Team Hair-no-Hair (a.k.a. Megan & Christof) decided to meet up again for a quick weekend adventure. We were inspired by a recent report on OregonHikers.org by Brad, who had completed the Snake River National Recreation Trail (SRNRT) #102 in 3 days in April: https://www.oregonhikers.org/forum/viewtopic.php?f=8&t=29628
We started at 6:53am on Saturday, May 15, 2021, at the Upper Pittsburg Landing trailhead (a.k.a. the Snake River Trailhead, 45.622389,-116.464175). The day was predicted to be warm and sunny; it did not disappoint. We, however, were quickly disappointed by our lack of PPE (power, pep, and energy). Countless micturation and photo stops—plus the ever-thickening groves of poison ivy—didn't help. The further we went, the more grass enveloped the trail, making route-finding a pain and rattler reconnaissance nearly impossible.
Kirkwood Ranch was buzzing with hikers who were tearing down their camps or already huffing and puffing up the steep return from the ranch. After several stop-and-chats, we were relieved to find more solitude past David Kirk’s grave. This relief was short-lived, squashed by the emergence of rattlesnakes and sock-snagging cactus.

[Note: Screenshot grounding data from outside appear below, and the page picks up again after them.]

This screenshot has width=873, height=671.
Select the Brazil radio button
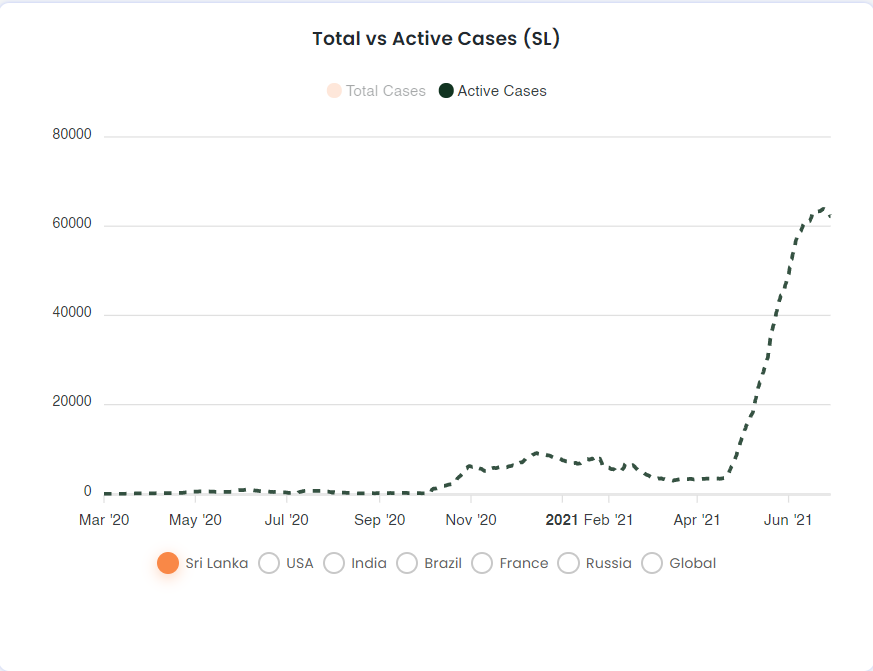click(x=407, y=563)
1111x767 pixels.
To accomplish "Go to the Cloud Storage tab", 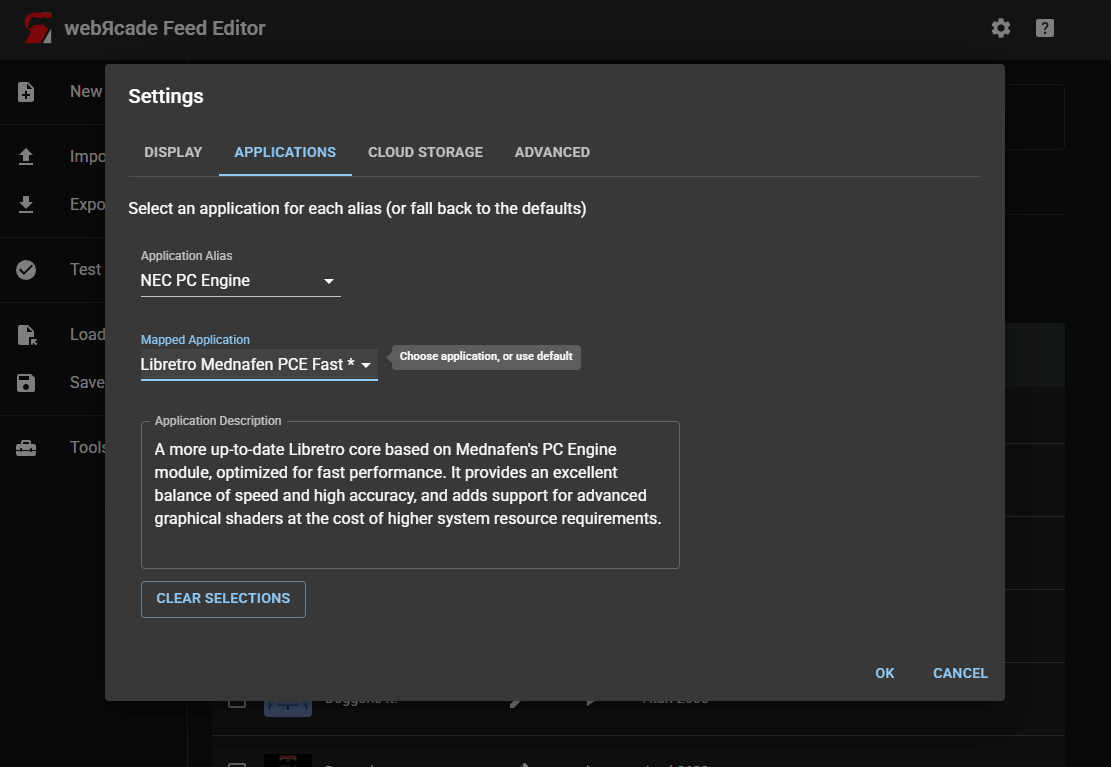I will 425,152.
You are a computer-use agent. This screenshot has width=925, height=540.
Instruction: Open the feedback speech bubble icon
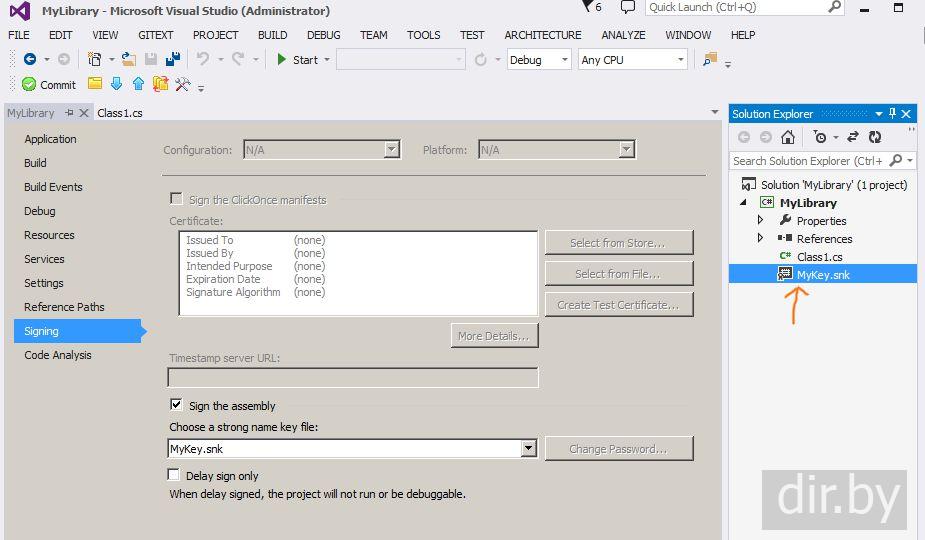(628, 7)
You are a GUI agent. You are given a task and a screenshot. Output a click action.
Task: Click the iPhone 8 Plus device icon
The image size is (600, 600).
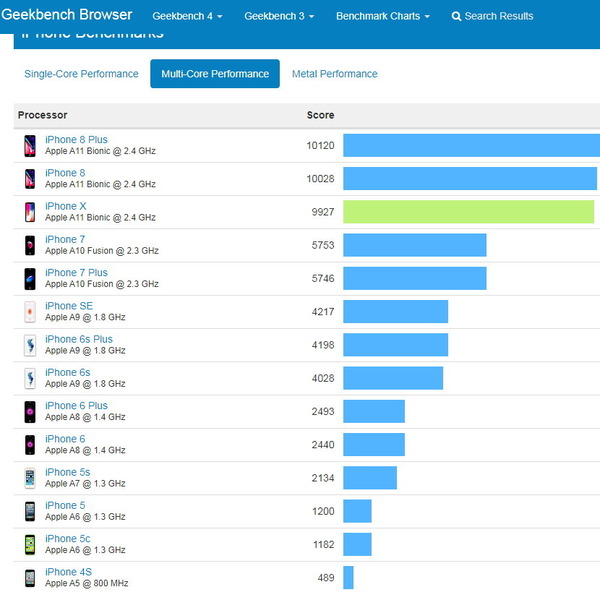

At Sheep Creek Ranch we took a slight wrong turn, following a trail that went a little too far up the creek. Despite the detour, the rushing water provided a cool, pleasant relief on an increasingly scorching day.
After what felt like 50 miles, we reached McGaffee Cabin at Bernard Creek. Here the trail seemed to totally surrender to poison ivy, which bit cruelly at Christof's knees and thighs. (He oozed for days.)
After 28ish miles we finally reached Granite Creek. It was raging treacherously. We spent more than 45 minutes traipsing up and down the slope, searching for a bridge or shallow spot or some feasible crossing—and a trail on the other side. Alas, no trace of a trail nor crossing materialized. Though Christof eventually made it most of the way over the creek via logs, he could find no trail continuation. This confirmed what Brad and other reports over the last years mentioned: the trail does not continue beyond Granite Creek.
With the terminus verified, we turned around. The sun was hitting the canyon hard, and Christof started rationing his remaining gels while Megan casually snacked on waffles and Hostess cherry pies.
As darkness fell, so did our pace. The trail was indistinct and rocky and moths swarmed our headlamped heads. Still we tromped on, amused by troupes of black, lazy worms and reflective spiders—yet constantly on the look out for rattlers, ivy, and curmudgeonly skunks.
After an exhausting 18:32:15, we finally arrived back at the trailhead—itchy, dehydrated, and ridiculously jubilant to have finished under 20 hours.